* Consigne *
Répondez aux questions suivantes d'après le texte à lire ci-dessous, en marquant vos réponses (a), (b) et (c) :
(a) À quelles dates s'est tenue la visite de Donald Trump au Japon ?
(b) De quoi les membres de l'équipage ont-ils bénéficié lors de cette visite ?
(c) Où et en quelle année Fred Trump est-il né ?

* Texte à lire *

********************

Dix mois après son décès, la haine du président américain envers l’ancien sénateur ne s’est visiblement pas atténuée. Quelques jours avant la visite de Donald Trump au Japon, qui s’est tenue du 25 au 28 mai, la Maison Blanche a demandé à ce qu’un navire américain baptisé John-McCain ne puisse pas être vu par Donald Trump.

« L’USS John-McCain ne doit pas être à portée de vue », a ordonné avant la visite présidentielle un haut responsable militaire américain dans un email officiel.

De leur côté, et afin d’éviter le moindre risque, les membres de l’équipage, qui portent généralement des casquettes où est inscrit le nom de McCain, ont eu droit à un jour de congé lors de la visite de Donald Trump.

On est ici en plein délire ! Après que la chose a été rendue publique, Donald Trump a dit ne pas être au courant. Possible, mais cela ne change rien au fait qu’il est évident que de telles précautions n’auraient jamais été prises pour un homme totalement sain d’esprit ! Rien que cela justifierait de la part des démocrates une demande d’investigation sur la santé mentale du président.

Et que dire du fait que Trump ait récemment soutenu à plusieurs reprises et sans raison que son père était né en Allemagne, alors qu’il sait très bien ainsi que tout le monde que Fred Trump est né à New York en 1905 ! C’est son grand-père Frederick Trump qui est né en Bavière en 1869 et qui a émigré aux États-Unis en 1885…

Même s’il ne s’agissait pas ici d’un symptôme de sénilité précoce mais, ainsi que le prétendent les défenseurs du président américain, uniquement d’une bravade supplémentaire, cette « anecdote », parmi des dizaines d’autres similaires, ne serait-elle pas en elle-même une preuve de troubles de plus en plus manifestes ? Ne justifierait-elle pas elle aussi une investigation ? Le premier PDG venu sujet à un tel comportement aurait déjà été remplacé et envoyé en maison de repos avec la bénédiction de son conseil d’administration !

Mais non, pour Madame Pelosi, il ne serait pas élégant d’aller sur ce terrain. Encore moins de murmurer le mot impeachment. Le dossier russe, vous dis-je ! Le dossier russe ! …

Résultat et suprême ironie, le Donald qui lui ne s’embarrasse pas de ce genre de principes et a bien compris les goûts de l’époque, vient de twitter une vidéo dénonçant la sénilité de Pelosi !

********************

* Données *
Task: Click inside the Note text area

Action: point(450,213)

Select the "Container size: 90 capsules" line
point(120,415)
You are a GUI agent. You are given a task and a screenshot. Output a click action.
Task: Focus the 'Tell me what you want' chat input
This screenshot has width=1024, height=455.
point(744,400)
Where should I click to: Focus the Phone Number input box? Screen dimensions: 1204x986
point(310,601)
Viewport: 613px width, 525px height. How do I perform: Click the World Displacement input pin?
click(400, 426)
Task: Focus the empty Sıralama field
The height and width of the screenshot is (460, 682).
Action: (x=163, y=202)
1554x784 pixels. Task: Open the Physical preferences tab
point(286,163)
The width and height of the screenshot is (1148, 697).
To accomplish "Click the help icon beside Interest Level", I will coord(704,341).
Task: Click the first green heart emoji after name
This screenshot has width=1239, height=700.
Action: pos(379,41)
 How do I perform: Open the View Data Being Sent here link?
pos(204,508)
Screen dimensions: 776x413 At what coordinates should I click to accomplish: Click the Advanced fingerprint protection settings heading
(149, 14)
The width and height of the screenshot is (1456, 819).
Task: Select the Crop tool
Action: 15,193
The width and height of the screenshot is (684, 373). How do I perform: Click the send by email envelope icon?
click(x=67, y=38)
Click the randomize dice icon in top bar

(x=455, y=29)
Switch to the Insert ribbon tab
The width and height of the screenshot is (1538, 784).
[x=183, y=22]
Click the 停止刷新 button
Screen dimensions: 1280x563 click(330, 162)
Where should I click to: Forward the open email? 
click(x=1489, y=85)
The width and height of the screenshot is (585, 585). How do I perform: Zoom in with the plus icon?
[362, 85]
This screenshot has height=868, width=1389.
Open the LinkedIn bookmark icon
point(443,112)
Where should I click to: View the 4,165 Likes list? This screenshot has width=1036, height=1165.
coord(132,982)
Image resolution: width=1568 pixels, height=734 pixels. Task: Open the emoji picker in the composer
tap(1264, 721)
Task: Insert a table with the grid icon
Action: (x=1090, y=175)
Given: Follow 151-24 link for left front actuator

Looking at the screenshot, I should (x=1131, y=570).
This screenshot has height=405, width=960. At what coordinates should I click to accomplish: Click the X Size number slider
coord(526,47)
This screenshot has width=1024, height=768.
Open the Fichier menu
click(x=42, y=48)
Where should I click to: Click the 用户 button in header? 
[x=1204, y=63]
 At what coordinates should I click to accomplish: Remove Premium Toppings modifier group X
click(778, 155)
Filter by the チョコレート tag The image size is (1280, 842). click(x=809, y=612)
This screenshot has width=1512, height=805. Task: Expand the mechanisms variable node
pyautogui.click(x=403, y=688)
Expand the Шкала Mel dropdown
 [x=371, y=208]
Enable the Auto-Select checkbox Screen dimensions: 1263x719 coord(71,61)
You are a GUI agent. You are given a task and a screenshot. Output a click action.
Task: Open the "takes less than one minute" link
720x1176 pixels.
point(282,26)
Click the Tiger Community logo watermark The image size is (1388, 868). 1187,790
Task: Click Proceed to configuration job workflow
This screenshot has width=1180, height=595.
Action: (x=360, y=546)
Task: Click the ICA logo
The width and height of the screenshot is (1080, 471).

********************

* Réponse *
(a) Du 25 au 28 mai.
(b) D'un jour de congé.
(c) À New York, en 1905.